#### Record excerpts

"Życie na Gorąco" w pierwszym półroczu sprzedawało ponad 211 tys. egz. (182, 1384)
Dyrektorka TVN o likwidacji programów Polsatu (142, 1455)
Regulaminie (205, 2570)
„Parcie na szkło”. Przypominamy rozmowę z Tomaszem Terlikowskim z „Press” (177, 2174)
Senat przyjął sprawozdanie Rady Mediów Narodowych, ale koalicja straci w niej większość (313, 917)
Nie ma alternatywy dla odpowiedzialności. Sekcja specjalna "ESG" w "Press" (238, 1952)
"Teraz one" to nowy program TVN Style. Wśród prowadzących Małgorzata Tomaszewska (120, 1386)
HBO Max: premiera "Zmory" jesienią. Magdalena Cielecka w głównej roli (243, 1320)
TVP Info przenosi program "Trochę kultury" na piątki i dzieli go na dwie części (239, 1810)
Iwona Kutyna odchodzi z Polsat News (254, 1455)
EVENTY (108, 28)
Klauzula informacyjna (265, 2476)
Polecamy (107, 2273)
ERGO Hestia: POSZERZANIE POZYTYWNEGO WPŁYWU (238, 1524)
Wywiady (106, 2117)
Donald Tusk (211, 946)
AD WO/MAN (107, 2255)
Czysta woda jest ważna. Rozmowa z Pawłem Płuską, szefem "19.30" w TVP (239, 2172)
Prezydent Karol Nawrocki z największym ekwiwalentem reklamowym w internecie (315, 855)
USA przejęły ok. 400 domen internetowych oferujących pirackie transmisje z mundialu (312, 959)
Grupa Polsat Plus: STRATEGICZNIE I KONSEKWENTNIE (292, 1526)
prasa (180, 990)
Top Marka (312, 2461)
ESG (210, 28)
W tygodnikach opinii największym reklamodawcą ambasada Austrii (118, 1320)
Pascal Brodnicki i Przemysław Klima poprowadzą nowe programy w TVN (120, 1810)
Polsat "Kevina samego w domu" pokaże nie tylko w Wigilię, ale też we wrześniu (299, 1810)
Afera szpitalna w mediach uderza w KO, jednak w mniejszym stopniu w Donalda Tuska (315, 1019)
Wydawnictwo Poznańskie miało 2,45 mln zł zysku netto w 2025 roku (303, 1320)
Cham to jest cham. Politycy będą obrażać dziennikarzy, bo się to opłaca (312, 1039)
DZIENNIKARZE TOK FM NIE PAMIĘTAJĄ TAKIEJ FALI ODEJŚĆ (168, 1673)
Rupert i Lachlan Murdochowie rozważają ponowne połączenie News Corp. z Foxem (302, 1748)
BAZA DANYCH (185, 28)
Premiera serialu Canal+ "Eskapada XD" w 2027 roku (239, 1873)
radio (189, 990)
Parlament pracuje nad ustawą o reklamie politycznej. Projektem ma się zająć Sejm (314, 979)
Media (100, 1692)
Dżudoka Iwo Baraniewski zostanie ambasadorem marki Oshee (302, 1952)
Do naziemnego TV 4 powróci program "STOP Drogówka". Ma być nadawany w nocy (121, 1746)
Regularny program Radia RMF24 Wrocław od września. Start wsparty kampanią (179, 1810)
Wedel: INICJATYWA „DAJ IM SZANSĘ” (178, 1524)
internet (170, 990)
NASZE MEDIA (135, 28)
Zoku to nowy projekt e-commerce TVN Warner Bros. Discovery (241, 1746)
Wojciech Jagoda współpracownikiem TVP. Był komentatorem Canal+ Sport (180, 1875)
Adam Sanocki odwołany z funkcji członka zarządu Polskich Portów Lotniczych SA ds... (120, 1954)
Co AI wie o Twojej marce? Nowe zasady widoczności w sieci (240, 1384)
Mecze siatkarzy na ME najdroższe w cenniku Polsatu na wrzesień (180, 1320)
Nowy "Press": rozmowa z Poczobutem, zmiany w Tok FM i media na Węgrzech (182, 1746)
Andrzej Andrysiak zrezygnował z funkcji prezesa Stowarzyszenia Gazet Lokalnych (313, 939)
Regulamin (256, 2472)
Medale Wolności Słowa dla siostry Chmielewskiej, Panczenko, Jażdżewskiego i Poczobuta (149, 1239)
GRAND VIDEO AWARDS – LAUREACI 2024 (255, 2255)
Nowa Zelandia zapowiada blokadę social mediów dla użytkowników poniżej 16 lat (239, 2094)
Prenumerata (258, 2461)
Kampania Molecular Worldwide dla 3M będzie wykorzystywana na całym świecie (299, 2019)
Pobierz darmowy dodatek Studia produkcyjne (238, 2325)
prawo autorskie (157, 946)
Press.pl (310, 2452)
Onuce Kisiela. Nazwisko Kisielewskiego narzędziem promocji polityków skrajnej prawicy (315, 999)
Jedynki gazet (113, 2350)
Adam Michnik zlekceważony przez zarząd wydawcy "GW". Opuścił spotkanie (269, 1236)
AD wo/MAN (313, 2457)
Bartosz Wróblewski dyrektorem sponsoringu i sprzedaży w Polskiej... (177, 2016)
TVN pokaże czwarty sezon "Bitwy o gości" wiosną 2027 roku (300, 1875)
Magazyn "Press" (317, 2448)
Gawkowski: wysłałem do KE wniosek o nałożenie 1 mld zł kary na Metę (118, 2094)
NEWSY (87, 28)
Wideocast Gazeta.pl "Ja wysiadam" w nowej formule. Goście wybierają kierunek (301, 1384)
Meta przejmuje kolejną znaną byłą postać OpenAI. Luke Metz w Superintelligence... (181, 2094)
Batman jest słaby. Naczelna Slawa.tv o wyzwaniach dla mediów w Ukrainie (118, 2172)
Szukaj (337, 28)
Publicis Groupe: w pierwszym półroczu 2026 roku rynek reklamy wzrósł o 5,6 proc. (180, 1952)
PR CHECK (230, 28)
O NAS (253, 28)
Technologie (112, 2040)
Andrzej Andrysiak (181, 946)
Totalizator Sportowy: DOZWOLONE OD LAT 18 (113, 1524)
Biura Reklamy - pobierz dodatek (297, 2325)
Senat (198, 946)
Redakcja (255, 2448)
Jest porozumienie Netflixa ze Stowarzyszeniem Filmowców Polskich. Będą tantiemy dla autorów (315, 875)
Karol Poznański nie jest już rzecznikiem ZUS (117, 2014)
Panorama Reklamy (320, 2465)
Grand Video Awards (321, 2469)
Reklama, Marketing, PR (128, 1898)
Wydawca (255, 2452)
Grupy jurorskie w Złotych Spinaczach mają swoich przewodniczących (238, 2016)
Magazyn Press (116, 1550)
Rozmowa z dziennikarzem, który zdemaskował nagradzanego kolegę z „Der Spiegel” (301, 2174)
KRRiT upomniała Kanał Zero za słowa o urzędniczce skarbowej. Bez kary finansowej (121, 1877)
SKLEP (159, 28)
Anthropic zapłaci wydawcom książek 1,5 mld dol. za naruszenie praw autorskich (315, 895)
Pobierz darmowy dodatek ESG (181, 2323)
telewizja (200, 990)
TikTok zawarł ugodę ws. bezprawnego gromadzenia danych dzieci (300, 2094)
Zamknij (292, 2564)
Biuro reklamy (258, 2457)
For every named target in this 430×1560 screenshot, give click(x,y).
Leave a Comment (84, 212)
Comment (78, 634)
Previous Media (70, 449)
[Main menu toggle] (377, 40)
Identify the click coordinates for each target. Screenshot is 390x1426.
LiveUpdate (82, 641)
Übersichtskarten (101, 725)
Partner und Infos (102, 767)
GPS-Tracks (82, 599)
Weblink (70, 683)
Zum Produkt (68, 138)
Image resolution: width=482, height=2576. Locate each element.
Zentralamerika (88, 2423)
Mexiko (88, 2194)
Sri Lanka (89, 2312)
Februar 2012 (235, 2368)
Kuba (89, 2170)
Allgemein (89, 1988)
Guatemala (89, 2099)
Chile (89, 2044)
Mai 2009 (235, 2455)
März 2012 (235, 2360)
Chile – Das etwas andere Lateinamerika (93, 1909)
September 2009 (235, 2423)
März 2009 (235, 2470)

########

» Task goal
After locating the line with "Jedynki gazet (113, 2350)" above, return that line and every later line through the one with "NEWSY (87, 28)", word for word and with nothing else.

» Solution below
Jedynki gazet (113, 2350)
Adam Michnik zlekceważony przez zarząd wydawcy "GW". Opuścił spotkanie (269, 1236)
AD wo/MAN (313, 2457)
Bartosz Wróblewski dyrektorem sponsoringu i sprzedaży w Polskiej... (177, 2016)
TVN pokaże czwarty sezon "Bitwy o gości" wiosną 2027 roku (300, 1875)
Magazyn "Press" (317, 2448)
Gawkowski: wysłałem do KE wniosek o nałożenie 1 mld zł kary na Metę (118, 2094)
NEWSY (87, 28)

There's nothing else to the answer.